There are very few days where I am at home all day...so as I am pacing around trying to figure out what to do I remembered that blog that I had been keeping.  The blog that I hadn't written in since last October.  Wow!  So how do I catch y'all up on 6 months of our busy family???  Don't know if that is possible.  Rather than trying to make my brain think too hard about everything that has been happening in our lives I'll just hit on some that stand out for me.


SO we moved.  That is big.  I think (I should remember) it was in the end of November right before Thanksgiving. We moved across town, out of our rental home into a beautiful home close to church and school.  We are loving the house, the space and the proximity to so many things that we do daily.  Kyle has almost finished painting the whole house.  He is a hard worker and has done a great job.  We are in the process of getting some flooring redone.  Excited to not have plywood in my entryway and kitchen:)  
Our new house

My mom and grandma flew in to help us get settled


We made the 13 hour drive to WI twice this past winter.  We were there for Thanksgiving and the week after Christmas.  It was great to spend time with family and friends and introduce much of our family to our new kids.  My parents now have 13 grand kids all between the ages of 3-10...the cousins had lots of fun swimming, sledding, and playing.  Our travel home after our Christmas visit went from bad to worse when the complete highway system in Indiana closed down due to extreme cold and snow.  It took us two nights in hotels and three days of travel.  From now on we will do very little travel in WI in the winter.
The cousins

I thought that Thanksgiving would be a great time to get family pictures...forgot it is cold in WI in November:)  Anna still got some great ones.

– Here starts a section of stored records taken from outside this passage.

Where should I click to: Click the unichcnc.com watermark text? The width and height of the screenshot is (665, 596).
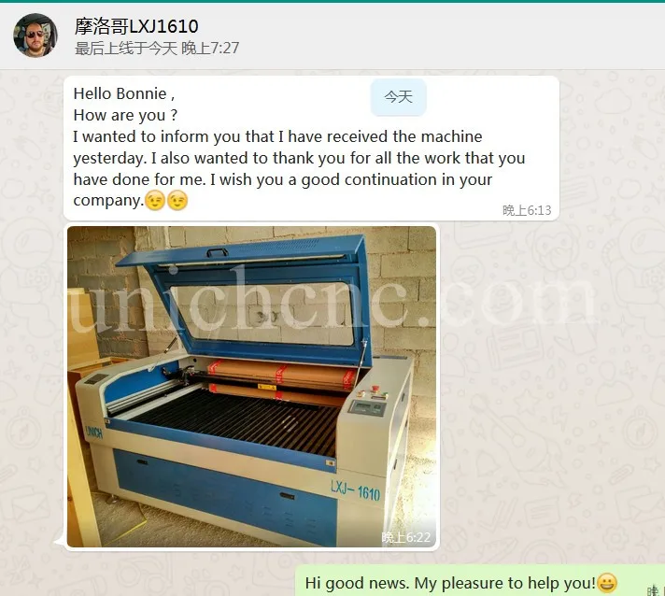(331, 298)
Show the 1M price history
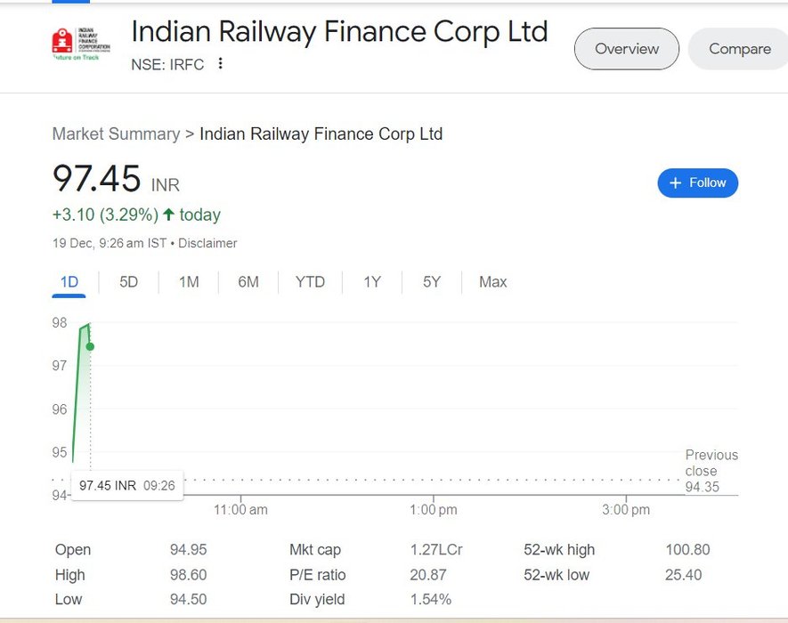 189,282
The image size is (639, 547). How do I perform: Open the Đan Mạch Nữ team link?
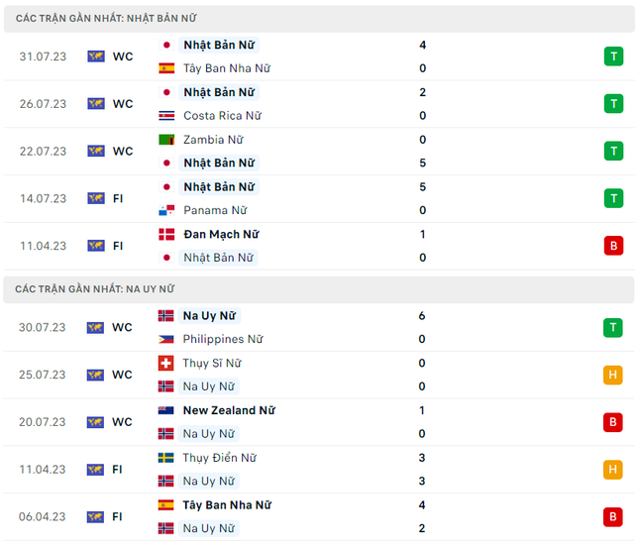[x=221, y=235]
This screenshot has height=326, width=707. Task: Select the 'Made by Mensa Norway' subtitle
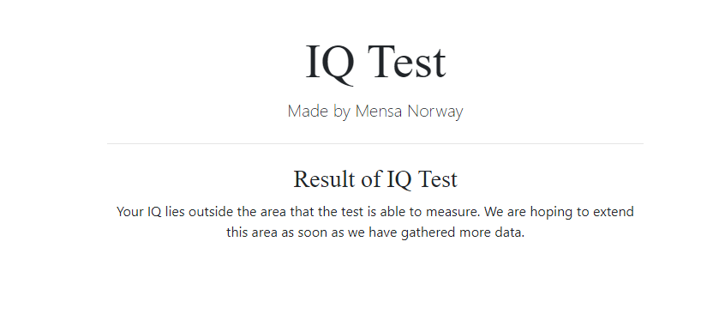click(x=375, y=111)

Our travel didn't leave a bad enough taste in our mouths about WI winters because a week later Kyle and I were on a plane back to WI.  He has been asked to speak at Snow Camp at Lake Lundgren Camp.  This is the snow camp that we had been a part of when we were in WI, so it was great to see friends and be a part of it again.  We brought 7 girls from our youth group with us. They were amazed by the cold and snow:)  Our travel was smooth.


After our second winter in VA I have learned that it is normal to cancel school for an inch of snow or even the forecast of an inch of snow.  It has been a complete change from our winters in WI.  When the weather man says snow is coming here people panic.  The store shelves empty of milk and bread.  Kyle and I chuckle.  Well, we saw a different side of winter in February.  The weather man was forecasting a big hit...which we didn't really believe.  I stocked up on soda, wine, and hot cocoa:)  By the time all the snow had fallen, we had over 20 inches.  It was a winter wonderland.  Snow removal in VA is almost non existent. We did not see a plow until 3 days after the snow.  Thankfully it was 50 degrees a couple days after the snow came, so melting helped to get us out of the house.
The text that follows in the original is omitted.